>> BEGIN Stored data
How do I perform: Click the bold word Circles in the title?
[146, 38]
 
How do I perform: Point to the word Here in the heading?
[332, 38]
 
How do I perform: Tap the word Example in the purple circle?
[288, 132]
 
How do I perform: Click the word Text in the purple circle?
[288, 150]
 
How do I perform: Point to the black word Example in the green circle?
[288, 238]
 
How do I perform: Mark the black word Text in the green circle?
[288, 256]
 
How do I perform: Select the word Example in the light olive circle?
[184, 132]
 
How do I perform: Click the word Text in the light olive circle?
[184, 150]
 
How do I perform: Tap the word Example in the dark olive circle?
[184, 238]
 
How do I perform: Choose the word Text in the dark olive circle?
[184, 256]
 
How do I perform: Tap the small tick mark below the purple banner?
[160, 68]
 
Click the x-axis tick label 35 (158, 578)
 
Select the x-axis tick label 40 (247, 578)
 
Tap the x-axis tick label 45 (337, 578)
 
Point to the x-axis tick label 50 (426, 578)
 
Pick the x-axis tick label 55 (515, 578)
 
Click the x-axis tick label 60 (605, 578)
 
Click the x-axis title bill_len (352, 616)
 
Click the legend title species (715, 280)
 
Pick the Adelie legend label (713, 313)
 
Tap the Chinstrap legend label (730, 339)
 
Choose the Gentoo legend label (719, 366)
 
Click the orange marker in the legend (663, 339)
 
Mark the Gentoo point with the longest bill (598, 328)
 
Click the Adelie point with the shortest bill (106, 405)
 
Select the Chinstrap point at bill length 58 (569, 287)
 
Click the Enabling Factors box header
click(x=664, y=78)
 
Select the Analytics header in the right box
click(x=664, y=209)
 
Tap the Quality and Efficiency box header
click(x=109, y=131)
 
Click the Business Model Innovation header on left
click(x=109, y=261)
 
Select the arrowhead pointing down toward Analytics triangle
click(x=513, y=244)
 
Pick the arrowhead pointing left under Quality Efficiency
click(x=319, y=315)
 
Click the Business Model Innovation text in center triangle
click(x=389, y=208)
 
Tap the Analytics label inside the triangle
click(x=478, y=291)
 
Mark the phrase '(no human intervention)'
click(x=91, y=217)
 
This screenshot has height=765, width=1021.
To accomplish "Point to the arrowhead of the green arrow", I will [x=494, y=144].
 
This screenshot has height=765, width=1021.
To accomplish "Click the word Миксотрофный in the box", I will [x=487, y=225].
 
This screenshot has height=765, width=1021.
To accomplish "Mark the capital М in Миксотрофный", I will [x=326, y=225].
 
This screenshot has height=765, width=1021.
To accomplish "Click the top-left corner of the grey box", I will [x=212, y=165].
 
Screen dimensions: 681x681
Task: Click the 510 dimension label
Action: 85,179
>> END Stored data
>> BEGIN Stored data
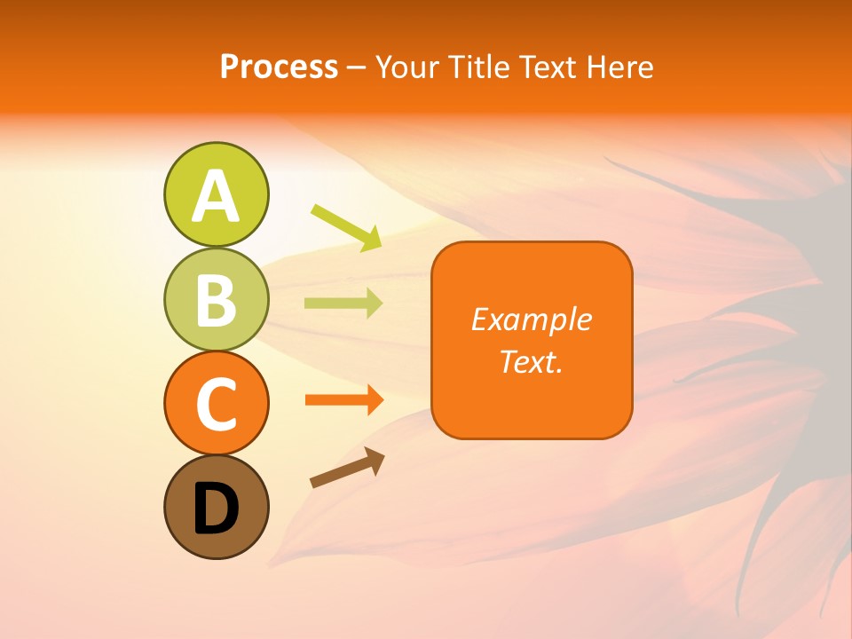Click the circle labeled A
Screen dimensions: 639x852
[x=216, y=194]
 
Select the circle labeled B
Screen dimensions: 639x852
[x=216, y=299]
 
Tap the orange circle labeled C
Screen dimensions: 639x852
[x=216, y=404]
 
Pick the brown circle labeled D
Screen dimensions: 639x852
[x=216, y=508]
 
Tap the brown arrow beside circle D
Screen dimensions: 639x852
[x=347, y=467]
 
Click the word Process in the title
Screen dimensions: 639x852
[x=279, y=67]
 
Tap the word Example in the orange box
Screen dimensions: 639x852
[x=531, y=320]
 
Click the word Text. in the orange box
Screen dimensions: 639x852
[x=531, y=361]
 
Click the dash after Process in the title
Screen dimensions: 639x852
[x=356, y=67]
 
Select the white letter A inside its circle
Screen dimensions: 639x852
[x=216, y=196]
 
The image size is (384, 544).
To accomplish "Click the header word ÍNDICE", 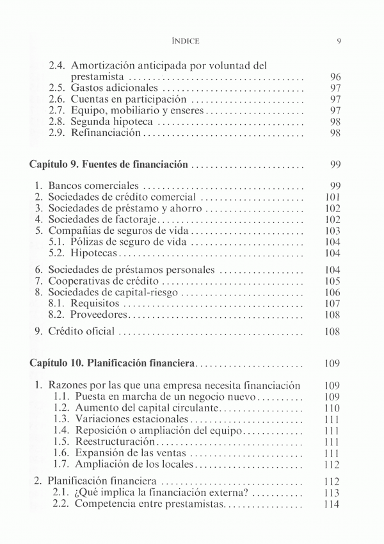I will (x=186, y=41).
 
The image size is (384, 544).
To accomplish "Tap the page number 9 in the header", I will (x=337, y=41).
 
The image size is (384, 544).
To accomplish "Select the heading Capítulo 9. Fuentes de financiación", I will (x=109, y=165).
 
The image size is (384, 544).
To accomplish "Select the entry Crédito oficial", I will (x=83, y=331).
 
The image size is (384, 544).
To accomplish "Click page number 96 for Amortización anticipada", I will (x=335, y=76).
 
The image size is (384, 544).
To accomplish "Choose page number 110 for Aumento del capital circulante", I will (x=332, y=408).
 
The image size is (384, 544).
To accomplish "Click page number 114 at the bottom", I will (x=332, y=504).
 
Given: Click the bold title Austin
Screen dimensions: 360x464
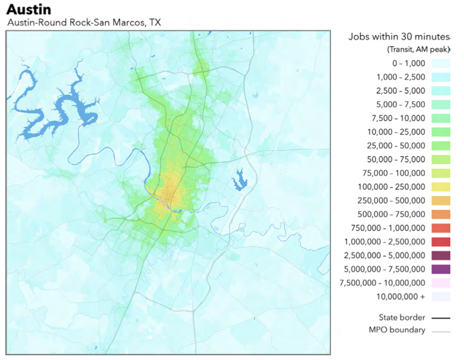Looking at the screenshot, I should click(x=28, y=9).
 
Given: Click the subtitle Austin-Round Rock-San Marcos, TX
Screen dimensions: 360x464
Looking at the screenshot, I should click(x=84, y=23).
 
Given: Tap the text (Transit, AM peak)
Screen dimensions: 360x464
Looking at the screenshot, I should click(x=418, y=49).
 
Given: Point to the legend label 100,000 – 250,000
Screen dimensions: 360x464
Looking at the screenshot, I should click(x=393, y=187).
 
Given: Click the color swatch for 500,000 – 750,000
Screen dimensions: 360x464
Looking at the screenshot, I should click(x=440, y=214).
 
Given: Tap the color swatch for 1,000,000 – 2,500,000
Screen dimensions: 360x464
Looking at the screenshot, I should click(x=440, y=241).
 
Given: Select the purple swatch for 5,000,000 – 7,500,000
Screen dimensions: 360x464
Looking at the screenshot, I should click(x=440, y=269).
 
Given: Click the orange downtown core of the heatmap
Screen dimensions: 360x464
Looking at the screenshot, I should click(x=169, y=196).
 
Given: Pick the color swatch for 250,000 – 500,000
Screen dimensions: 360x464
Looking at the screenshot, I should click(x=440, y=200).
>> END Stored data
Rewrite the stretch of records from "Pick the Adelie legend label (713, 313)" through "click(x=91, y=217)" with "arrowhead" changed to "arrow tip" and all else kept the same.

Pick the Adelie legend label (713, 313)
 
Tap the Chinstrap legend label (730, 339)
 
Choose the Gentoo legend label (719, 366)
 
Click the orange marker in the legend (663, 339)
 
Mark the Gentoo point with the longest bill (598, 328)
 
Click the Adelie point with the shortest bill (106, 405)
 
Select the Chinstrap point at bill length 58 (569, 287)
 
Click the Enabling Factors box header
click(x=664, y=78)
 
Select the Analytics header in the right box
click(x=664, y=209)
 
Tap the Quality and Efficiency box header
click(x=109, y=131)
 
Click the Business Model Innovation header on left
click(x=109, y=261)
 
Select the arrow tip pointing down toward Analytics triangle
click(x=513, y=244)
 
Pick the arrow tip pointing left under Quality Efficiency
click(x=319, y=315)
 
Click the Business Model Innovation text in center triangle
click(x=389, y=208)
 
Tap the Analytics label inside the triangle
click(x=478, y=291)
 
Mark the phrase '(no human intervention)'
click(x=91, y=217)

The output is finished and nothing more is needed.